COLUMBUS, Ohio -- New research shows that a safe, noninvasive technology related to magnetic resonance imaging (MRI) can provide accurate and valuable information about the brain chemistry of psychiatric patients.

Once developed further, this technology -- called magnetic resonance spectroscopy (MRS) -- could revolutionize both psychiatric diagnosis and treatment, scientists say.

MRS may someday be used as a diagnostic tool for mental illness, a means for developing more appropriate treatment and a resource for developing new medications, said Henry Nasrallah, chairperson of psychiatry at Ohio State University.

In a pilot study, Nasrallah and several colleagues used proton MRS to study brain chemistry involved in schizophrenia.

They found that the concentration of the neurochemical N-acetyl aspartate (NAA), as measured by proton MRS, was significantly lower in the right hippocampus of schizophrenics than in people not suffering from the disease.

NAA is a chemical compound found mainly in brain cells, or neurons; the hippocampus is part of the brain's temporal lobe and

part of the limbic system, which controls a variety of emotional and memory functions.

"Recent postmortem and brain imaging studies strongly suggest that the hippocampus is slightly smaller in schizophrenics compared with healthy people," Nasrallah said. "Our neurochemical results are consistent with the anatomical findings. What's more important, however, is that our results provide a window on the metabolism and chemistry of the brain. They're like the results of a live brain 'biopsy' -- a 'biopsy' done without ever touching the brain."

Psychiatrists have learned many things about mental illness by studying structural abnormalities in the brains of patients with schizophrenia, manic depressive illness and depression, Nasrallah said.

"This technology allows us to take things further, to start mapping the chemical content of the brain, not just the structural anatomy," Nasrallah said. "Chemical content is of great importance to us in psychiatry because most of the disorders we treat are chemical disorders. Chemical disorders can be treated."

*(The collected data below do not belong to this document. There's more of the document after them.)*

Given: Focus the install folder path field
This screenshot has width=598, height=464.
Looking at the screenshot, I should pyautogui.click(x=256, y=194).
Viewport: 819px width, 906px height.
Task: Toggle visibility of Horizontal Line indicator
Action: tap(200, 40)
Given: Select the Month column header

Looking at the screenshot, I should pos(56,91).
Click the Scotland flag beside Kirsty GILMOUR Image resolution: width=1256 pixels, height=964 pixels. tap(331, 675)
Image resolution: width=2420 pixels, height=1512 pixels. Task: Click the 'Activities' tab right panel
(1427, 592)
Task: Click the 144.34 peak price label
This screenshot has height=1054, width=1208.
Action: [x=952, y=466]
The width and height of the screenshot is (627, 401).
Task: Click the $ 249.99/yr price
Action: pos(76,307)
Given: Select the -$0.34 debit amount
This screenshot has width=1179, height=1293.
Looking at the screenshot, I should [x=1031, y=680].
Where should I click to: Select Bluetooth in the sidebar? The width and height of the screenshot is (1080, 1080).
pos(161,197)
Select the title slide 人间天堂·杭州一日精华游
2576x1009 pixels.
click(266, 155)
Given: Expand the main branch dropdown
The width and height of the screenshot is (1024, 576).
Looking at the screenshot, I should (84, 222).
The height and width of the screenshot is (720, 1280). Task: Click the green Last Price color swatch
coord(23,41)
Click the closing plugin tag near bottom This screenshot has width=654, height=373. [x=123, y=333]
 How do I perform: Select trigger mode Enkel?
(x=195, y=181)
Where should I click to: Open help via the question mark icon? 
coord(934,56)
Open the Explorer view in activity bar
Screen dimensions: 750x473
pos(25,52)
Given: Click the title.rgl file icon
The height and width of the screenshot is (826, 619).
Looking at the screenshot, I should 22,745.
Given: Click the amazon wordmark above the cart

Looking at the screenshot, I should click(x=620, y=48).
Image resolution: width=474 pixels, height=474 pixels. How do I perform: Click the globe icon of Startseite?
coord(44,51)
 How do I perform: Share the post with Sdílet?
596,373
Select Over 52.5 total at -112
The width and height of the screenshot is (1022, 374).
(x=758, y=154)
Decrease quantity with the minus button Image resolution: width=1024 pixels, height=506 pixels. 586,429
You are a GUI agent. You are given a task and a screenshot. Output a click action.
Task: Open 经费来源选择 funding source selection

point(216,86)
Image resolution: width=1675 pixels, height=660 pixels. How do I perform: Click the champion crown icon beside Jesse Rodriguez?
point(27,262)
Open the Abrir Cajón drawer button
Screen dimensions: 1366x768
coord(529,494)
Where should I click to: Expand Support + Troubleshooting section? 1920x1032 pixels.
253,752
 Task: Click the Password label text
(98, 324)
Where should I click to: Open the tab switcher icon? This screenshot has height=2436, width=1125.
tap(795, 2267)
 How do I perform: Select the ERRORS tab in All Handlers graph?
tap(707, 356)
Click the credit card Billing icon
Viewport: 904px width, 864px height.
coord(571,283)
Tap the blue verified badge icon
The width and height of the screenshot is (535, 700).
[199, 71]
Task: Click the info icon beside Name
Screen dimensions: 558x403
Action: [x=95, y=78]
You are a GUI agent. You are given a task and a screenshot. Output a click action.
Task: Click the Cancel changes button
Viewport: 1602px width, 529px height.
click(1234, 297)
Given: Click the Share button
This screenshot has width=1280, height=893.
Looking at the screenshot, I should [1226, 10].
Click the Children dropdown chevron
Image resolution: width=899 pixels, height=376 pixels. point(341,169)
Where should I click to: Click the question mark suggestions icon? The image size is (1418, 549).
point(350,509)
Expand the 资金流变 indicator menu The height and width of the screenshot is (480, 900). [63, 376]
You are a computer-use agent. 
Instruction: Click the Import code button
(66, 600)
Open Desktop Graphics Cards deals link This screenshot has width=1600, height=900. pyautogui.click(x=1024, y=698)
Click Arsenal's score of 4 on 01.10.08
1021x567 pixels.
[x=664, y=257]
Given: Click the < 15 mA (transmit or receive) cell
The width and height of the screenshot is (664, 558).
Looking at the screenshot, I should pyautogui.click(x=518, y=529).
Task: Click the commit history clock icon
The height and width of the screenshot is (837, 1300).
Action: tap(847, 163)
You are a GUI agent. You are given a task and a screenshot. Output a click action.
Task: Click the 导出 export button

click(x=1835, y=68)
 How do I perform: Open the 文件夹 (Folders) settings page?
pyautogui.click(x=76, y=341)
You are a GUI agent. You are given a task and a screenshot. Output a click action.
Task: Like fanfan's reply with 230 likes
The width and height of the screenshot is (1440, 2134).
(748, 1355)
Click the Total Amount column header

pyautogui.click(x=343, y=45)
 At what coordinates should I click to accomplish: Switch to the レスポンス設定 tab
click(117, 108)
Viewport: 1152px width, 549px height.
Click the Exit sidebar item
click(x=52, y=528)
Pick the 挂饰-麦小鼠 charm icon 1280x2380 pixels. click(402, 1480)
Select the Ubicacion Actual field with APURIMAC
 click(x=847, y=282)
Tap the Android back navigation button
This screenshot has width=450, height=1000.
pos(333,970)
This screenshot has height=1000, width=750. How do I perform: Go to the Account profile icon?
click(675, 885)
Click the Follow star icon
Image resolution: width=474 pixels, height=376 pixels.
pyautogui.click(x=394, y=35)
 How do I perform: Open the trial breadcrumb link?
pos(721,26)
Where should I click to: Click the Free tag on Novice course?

Nasrallah conducted this research with Thomas E. Skinner, research scientist in psychiatry; Petra Schmalbrock, research scientist in radiology; and Pierre-Marie Robitaille, associate professor of radiology, all from Ohio State. The group's work was published in a recent issue of the British Journal of Psychiatry .

For their study, Nasrallah and his colleagues used proton MRS to measure the NAA in the hippocampus regions of 22 individuals. Eleven of the 22 were clinically stable patients diagnosed with chronic schizophrenia. The other 11 were mentally healthy volunteers. The two groups were similar in gender, age and educational levels.

Results showed that the average NAA intensity in the right hippocampus region of schizophrenic patients was 26 percent lower than that of normal volunteers. However, the average NAA intensity in the left hippocampus region of schizophrenics was somewhat lower but not significantly different from that of normal volunteers.

"It's possible that with a larger sample size, both the left and right limbic temporal lobes in schizophrenia would show a significant reduction in NAA," Nasrallah said. "In fact, since our article was submitted, its findings have been replicated by other scientists on both the left and right sides."

Nasrallah said these findings, and those of ongoing studies, will very likely have major implications for the field of psychiatry.

"There are many more studies being done now, some using different chemicals, some using a different type of MRS," he said. "Eventually, MRS may be a procedure to help diagnose a certain mental illness and differentiate it from other disorders. There are a lot of psychiatric disorders that resemble each other. It helps to have an objective biological measure to distinguish the specific diagnosis."

Proton MRS will very likely be used by psychiatrists as a predictive tool in the early stages of mental illness, Nasrallah said.

"For example, we'll be able to see if there's a relationship between a symptom of schizophrenia, such as hearing voices, and the chemical composition of certain brain regions," he said. "Knowing that, we'll be able to predict certain patterns of behavior in patients."

Proton MRS may also result in the development of new treatments for patients, he said.

"In most schizophrenic patients, the brain's anatomical changes are static, so the disease doesn't become progressively worse," he said. "However, about 10 to 15 percent of patients show almost progressive degeneration. Proton MRS may be able to tell us if a patient's schizophrenia is degenerative or not. We may be able to identify one group that has degenerative schizophrenia and one group that doesn't and therefore treat each group more appropriately."

Perhaps most important, Nasrallah said, proton MRS may lead to the development of new and more effective medications for serious mental illnesses.

"Some new medications have shown promise in reactivating the 'lost' functions associated with schizophrenia, such as inability to plan, pay attention or process information," he said. "With MRS, we may be able to monitor what happens with these medications -- specifically, what parts of the brain are being activated and changed by them. That's going to lead us to an understanding of why these medications work and how we can develop even better ones."